» BRIEF:
Take the entries below and print, exactly, the stretch from the line containing "Task: Toggle strikethrough formatting icon" through the line containing "Task: Click the closing", both included.

(Saved entries)
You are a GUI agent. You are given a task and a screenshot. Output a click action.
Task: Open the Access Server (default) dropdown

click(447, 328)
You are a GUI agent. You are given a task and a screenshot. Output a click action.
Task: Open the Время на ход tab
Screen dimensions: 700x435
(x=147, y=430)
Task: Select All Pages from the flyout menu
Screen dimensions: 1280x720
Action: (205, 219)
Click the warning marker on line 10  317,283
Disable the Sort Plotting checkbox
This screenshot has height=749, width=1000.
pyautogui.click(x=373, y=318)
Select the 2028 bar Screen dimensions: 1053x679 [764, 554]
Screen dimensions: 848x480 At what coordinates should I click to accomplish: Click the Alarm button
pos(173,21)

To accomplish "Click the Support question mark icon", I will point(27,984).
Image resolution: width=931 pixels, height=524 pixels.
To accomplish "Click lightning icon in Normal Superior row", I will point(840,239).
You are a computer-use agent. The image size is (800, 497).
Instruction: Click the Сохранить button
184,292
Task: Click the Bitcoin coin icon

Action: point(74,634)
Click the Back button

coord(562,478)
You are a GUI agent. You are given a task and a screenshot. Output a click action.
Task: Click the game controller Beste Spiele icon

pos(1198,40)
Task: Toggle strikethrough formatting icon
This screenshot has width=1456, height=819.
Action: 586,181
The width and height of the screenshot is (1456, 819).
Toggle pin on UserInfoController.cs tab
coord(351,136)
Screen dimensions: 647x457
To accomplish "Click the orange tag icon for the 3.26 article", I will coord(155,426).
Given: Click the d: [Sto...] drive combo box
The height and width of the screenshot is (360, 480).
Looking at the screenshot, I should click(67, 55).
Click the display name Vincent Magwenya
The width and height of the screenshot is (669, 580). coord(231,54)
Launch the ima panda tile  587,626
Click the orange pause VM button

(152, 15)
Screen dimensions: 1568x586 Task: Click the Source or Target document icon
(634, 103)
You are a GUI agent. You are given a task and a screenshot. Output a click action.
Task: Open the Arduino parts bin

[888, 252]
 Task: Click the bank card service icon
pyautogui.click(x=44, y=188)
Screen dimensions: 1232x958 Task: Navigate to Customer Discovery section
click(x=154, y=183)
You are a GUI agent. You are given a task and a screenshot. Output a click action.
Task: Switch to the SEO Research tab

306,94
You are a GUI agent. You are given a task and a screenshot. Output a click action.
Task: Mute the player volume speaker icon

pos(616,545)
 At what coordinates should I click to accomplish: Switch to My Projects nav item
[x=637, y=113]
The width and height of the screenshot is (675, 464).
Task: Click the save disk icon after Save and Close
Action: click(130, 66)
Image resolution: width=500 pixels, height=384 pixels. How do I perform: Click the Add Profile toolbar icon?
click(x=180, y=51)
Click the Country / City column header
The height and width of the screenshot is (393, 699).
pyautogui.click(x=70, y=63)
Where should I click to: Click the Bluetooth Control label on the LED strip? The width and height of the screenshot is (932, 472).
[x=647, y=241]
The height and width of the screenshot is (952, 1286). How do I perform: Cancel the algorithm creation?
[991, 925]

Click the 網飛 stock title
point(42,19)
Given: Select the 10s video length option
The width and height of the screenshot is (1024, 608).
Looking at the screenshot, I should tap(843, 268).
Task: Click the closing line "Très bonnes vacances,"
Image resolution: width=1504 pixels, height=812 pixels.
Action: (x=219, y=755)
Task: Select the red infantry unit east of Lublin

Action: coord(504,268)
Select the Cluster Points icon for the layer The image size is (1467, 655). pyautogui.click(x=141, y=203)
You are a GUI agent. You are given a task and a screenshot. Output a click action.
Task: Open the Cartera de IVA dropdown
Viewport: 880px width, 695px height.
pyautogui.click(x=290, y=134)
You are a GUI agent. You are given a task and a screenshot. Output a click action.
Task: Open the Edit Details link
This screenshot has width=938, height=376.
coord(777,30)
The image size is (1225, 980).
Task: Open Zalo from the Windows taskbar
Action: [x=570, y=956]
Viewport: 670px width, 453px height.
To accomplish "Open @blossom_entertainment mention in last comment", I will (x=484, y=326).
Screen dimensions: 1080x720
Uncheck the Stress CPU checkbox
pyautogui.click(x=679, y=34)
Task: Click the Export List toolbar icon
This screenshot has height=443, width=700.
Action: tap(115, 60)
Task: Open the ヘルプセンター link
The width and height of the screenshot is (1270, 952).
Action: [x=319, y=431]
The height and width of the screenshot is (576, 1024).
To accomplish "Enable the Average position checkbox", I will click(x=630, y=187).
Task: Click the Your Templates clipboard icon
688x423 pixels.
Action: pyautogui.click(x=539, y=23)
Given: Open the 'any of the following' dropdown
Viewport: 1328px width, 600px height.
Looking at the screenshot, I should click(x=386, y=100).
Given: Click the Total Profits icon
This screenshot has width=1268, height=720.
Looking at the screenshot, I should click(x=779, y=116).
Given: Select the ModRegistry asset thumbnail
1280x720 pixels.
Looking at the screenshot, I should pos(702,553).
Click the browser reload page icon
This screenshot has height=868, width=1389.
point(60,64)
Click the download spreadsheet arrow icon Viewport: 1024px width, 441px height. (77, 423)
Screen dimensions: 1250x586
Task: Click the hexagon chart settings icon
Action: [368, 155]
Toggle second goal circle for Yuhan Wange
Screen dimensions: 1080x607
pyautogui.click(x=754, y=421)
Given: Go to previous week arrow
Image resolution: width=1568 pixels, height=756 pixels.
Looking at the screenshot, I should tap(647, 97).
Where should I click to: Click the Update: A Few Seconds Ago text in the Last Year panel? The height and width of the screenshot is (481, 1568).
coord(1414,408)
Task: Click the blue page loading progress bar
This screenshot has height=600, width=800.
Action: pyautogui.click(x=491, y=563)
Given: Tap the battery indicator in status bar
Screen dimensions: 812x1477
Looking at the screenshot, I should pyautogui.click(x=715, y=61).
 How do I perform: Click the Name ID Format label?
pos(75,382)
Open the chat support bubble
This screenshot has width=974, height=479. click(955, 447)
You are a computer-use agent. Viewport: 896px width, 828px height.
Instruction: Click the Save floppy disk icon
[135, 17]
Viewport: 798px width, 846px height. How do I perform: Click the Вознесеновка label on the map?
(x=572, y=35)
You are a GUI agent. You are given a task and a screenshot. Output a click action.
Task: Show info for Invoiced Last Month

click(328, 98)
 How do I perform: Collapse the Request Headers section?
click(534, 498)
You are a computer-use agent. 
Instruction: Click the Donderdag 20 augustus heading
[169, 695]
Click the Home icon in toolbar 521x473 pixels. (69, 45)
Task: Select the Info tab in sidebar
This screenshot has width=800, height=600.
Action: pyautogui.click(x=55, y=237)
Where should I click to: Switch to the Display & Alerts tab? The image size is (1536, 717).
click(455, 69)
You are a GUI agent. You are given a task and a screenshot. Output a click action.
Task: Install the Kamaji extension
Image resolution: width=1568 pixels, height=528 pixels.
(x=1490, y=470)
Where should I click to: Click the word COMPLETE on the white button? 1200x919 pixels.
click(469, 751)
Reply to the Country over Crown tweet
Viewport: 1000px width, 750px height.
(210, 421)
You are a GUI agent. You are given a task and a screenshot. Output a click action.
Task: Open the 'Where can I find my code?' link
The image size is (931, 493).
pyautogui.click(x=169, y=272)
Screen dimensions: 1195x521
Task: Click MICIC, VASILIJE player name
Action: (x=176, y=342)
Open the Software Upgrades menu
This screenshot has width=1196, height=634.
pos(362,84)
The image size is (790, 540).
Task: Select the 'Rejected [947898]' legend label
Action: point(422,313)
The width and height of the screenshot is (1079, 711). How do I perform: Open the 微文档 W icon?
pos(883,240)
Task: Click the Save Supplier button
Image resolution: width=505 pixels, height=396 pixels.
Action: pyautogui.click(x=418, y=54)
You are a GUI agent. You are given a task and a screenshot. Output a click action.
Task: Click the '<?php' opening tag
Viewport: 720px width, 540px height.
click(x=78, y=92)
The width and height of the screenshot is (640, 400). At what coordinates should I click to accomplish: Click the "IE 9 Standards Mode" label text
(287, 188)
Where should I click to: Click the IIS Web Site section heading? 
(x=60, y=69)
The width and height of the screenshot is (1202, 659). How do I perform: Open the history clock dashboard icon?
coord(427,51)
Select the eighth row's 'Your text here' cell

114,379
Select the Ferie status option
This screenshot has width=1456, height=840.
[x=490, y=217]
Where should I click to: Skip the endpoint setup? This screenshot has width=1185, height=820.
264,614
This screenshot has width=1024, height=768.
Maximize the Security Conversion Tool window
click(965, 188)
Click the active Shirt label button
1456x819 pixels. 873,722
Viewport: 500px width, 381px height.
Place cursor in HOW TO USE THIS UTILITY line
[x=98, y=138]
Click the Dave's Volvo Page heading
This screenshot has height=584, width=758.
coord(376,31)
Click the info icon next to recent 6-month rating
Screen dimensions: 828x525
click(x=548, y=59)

» ANSWER AREA:
Task: Toggle strikethrough formatting icon
This screenshot has width=1456, height=819.
Action: 586,181
The width and height of the screenshot is (1456, 819).
Toggle pin on UserInfoController.cs tab
coord(351,136)
Screen dimensions: 647x457
To accomplish "Click the orange tag icon for the 3.26 article", I will coord(155,426).
Given: Click the d: [Sto...] drive combo box
The height and width of the screenshot is (360, 480).
Looking at the screenshot, I should click(67, 55).
Click the display name Vincent Magwenya
The width and height of the screenshot is (669, 580). coord(231,54)
Launch the ima panda tile  587,626
Click the orange pause VM button

(152, 15)
Screen dimensions: 1568x586 Task: Click the Source or Target document icon
(634, 103)
You are a GUI agent. You are given a task and a screenshot. Output a click action.
Task: Open the Arduino parts bin

[888, 252]
 Task: Click the bank card service icon
pyautogui.click(x=44, y=188)
Screen dimensions: 1232x958 Task: Navigate to Customer Discovery section
click(x=154, y=183)
You are a GUI agent. You are given a task and a screenshot. Output a click action.
Task: Switch to the SEO Research tab

306,94
You are a GUI agent. You are given a task and a screenshot. Output a click action.
Task: Mute the player volume speaker icon

pos(616,545)
 At what coordinates should I click to accomplish: Switch to My Projects nav item
[x=637, y=113]
The width and height of the screenshot is (675, 464).
Task: Click the save disk icon after Save and Close
Action: click(130, 66)
Image resolution: width=500 pixels, height=384 pixels. How do I perform: Click the Add Profile toolbar icon?
click(x=180, y=51)
Click the Country / City column header
The height and width of the screenshot is (393, 699).
pyautogui.click(x=70, y=63)
Where should I click to: Click the Bluetooth Control label on the LED strip? The width and height of the screenshot is (932, 472).
[x=647, y=241]
The height and width of the screenshot is (952, 1286). How do I perform: Cancel the algorithm creation?
[991, 925]

Click the 網飛 stock title
point(42,19)
Given: Select the 10s video length option
The width and height of the screenshot is (1024, 608).
Looking at the screenshot, I should tap(843, 268).
Task: Click the closing line "Très bonnes vacances,"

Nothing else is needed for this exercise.